= Listed records =
- - - -

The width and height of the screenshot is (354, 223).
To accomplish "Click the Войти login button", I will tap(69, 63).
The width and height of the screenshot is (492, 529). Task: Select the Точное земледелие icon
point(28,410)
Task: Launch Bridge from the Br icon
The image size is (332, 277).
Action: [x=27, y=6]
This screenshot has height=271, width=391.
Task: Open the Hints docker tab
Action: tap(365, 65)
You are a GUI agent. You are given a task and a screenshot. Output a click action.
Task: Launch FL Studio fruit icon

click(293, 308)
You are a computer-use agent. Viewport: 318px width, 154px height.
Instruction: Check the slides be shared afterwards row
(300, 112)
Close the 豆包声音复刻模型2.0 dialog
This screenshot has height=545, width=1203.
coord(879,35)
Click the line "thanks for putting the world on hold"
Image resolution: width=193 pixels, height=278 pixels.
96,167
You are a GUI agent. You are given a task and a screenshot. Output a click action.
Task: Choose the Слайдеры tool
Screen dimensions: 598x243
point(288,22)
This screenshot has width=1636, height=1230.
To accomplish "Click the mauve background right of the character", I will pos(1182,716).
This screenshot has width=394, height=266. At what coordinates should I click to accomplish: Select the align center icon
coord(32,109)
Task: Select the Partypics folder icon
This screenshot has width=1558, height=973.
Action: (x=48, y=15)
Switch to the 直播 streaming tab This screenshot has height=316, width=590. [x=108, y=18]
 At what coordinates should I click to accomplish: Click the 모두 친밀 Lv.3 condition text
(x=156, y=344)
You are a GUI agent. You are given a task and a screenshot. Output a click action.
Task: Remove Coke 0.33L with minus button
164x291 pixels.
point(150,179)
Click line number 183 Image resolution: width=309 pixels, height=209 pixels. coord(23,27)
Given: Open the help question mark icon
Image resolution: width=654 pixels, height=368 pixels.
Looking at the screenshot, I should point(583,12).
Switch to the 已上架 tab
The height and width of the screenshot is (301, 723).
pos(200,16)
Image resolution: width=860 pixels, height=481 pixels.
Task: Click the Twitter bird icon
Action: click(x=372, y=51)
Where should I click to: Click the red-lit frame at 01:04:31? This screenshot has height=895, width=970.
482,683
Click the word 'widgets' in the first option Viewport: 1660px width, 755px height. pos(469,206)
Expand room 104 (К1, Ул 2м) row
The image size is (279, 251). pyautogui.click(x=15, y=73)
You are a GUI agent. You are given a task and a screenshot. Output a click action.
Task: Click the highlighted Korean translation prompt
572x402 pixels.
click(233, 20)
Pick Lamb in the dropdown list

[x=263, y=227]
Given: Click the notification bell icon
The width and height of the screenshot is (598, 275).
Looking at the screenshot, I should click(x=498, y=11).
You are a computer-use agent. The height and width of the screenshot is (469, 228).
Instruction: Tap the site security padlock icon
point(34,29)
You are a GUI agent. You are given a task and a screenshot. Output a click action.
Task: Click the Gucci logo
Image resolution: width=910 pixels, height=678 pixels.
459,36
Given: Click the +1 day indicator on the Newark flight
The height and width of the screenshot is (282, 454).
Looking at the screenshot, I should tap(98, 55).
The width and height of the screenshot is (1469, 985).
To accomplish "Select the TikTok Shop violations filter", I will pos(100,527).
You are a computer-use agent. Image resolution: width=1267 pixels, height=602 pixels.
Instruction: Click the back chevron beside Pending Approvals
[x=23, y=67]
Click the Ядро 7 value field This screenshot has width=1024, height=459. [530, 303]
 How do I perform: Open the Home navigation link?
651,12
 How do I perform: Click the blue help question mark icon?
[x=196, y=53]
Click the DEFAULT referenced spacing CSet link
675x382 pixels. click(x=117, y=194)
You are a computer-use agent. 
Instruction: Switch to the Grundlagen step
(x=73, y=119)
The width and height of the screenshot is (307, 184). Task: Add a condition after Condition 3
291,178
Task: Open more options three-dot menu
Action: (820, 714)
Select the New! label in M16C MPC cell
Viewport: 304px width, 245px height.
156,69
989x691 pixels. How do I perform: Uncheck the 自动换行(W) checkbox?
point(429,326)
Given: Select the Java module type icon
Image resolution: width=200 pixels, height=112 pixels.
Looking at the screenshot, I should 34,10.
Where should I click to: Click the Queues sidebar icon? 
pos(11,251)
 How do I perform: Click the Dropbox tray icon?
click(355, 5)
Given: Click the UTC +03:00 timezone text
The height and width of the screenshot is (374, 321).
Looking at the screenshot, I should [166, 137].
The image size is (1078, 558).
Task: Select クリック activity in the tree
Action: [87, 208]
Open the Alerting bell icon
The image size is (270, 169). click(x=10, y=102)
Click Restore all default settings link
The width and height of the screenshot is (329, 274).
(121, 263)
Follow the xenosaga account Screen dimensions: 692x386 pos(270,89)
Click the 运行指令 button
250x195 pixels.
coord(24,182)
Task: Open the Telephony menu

- - - -

= Instructions to follow =
Only an exact retyping of the full data will do.

= Answer box =
The width and height of the screenshot is (354, 223).
To accomplish "Click the Войти login button", I will tap(69, 63).
The width and height of the screenshot is (492, 529). Task: Select the Точное земледелие icon
point(28,410)
Task: Launch Bridge from the Br icon
The image size is (332, 277).
Action: [x=27, y=6]
This screenshot has height=271, width=391.
Task: Open the Hints docker tab
Action: tap(365, 65)
You are a GUI agent. You are given a task and a screenshot. Output a click action.
Task: Launch FL Studio fruit icon

click(293, 308)
You are a computer-use agent. Viewport: 318px width, 154px height.
Instruction: Check the slides be shared afterwards row
(300, 112)
Close the 豆包声音复刻模型2.0 dialog
This screenshot has height=545, width=1203.
coord(879,35)
Click the line "thanks for putting the world on hold"
Image resolution: width=193 pixels, height=278 pixels.
96,167
You are a GUI agent. You are given a task and a screenshot. Output a click action.
Task: Choose the Слайдеры tool
Screen dimensions: 598x243
point(288,22)
This screenshot has width=1636, height=1230.
To accomplish "Click the mauve background right of the character", I will pos(1182,716).
This screenshot has width=394, height=266. At what coordinates should I click to accomplish: Select the align center icon
coord(32,109)
Task: Select the Partypics folder icon
This screenshot has width=1558, height=973.
Action: (x=48, y=15)
Switch to the 直播 streaming tab This screenshot has height=316, width=590. [x=108, y=18]
 At what coordinates should I click to accomplish: Click the 모두 친밀 Lv.3 condition text
(x=156, y=344)
You are a GUI agent. You are given a task and a screenshot. Output a click action.
Task: Remove Coke 0.33L with minus button
164x291 pixels.
point(150,179)
Click line number 183 Image resolution: width=309 pixels, height=209 pixels. coord(23,27)
Given: Open the help question mark icon
Image resolution: width=654 pixels, height=368 pixels.
Looking at the screenshot, I should point(583,12).
Switch to the 已上架 tab
The height and width of the screenshot is (301, 723).
pos(200,16)
Image resolution: width=860 pixels, height=481 pixels.
Task: Click the Twitter bird icon
Action: click(x=372, y=51)
Where should I click to: Click the red-lit frame at 01:04:31? This screenshot has height=895, width=970.
482,683
Click the word 'widgets' in the first option Viewport: 1660px width, 755px height. pos(469,206)
Expand room 104 (К1, Ул 2м) row
The image size is (279, 251). pyautogui.click(x=15, y=73)
You are a GUI agent. You are given a task and a screenshot. Output a click action.
Task: Click the highlighted Korean translation prompt
572x402 pixels.
click(233, 20)
Pick Lamb in the dropdown list

[x=263, y=227]
Given: Click the notification bell icon
The width and height of the screenshot is (598, 275).
Looking at the screenshot, I should click(x=498, y=11).
You are a computer-use agent. The height and width of the screenshot is (469, 228).
Instruction: Tap the site security padlock icon
point(34,29)
You are a GUI agent. You are given a task and a screenshot. Output a click action.
Task: Click the Gucci logo
Image resolution: width=910 pixels, height=678 pixels.
459,36
Given: Click the +1 day indicator on the Newark flight
The height and width of the screenshot is (282, 454).
Looking at the screenshot, I should tap(98, 55).
The width and height of the screenshot is (1469, 985).
To accomplish "Select the TikTok Shop violations filter", I will pos(100,527).
You are a computer-use agent. Image resolution: width=1267 pixels, height=602 pixels.
Instruction: Click the back chevron beside Pending Approvals
[x=23, y=67]
Click the Ядро 7 value field This screenshot has width=1024, height=459. [530, 303]
 How do I perform: Open the Home navigation link?
651,12
 How do I perform: Click the blue help question mark icon?
[x=196, y=53]
Click the DEFAULT referenced spacing CSet link
675x382 pixels. click(x=117, y=194)
You are a computer-use agent. 
Instruction: Switch to the Grundlagen step
(x=73, y=119)
The width and height of the screenshot is (307, 184). Task: Add a condition after Condition 3
291,178
Task: Open more options three-dot menu
Action: (820, 714)
Select the New! label in M16C MPC cell
Viewport: 304px width, 245px height.
156,69
989x691 pixels. How do I perform: Uncheck the 自动换行(W) checkbox?
point(429,326)
Given: Select the Java module type icon
Image resolution: width=200 pixels, height=112 pixels.
Looking at the screenshot, I should 34,10.
Where should I click to: Click the Queues sidebar icon? 
pos(11,251)
 How do I perform: Click the Dropbox tray icon?
click(355, 5)
Given: Click the UTC +03:00 timezone text
The height and width of the screenshot is (374, 321).
Looking at the screenshot, I should [166, 137].
The image size is (1078, 558).
Task: Select クリック activity in the tree
Action: [87, 208]
Open the Alerting bell icon
The image size is (270, 169). click(x=10, y=102)
Click Restore all default settings link
The width and height of the screenshot is (329, 274).
(121, 263)
Follow the xenosaga account Screen dimensions: 692x386 pos(270,89)
Click the 运行指令 button
250x195 pixels.
coord(24,182)
Task: Open the Telephony menu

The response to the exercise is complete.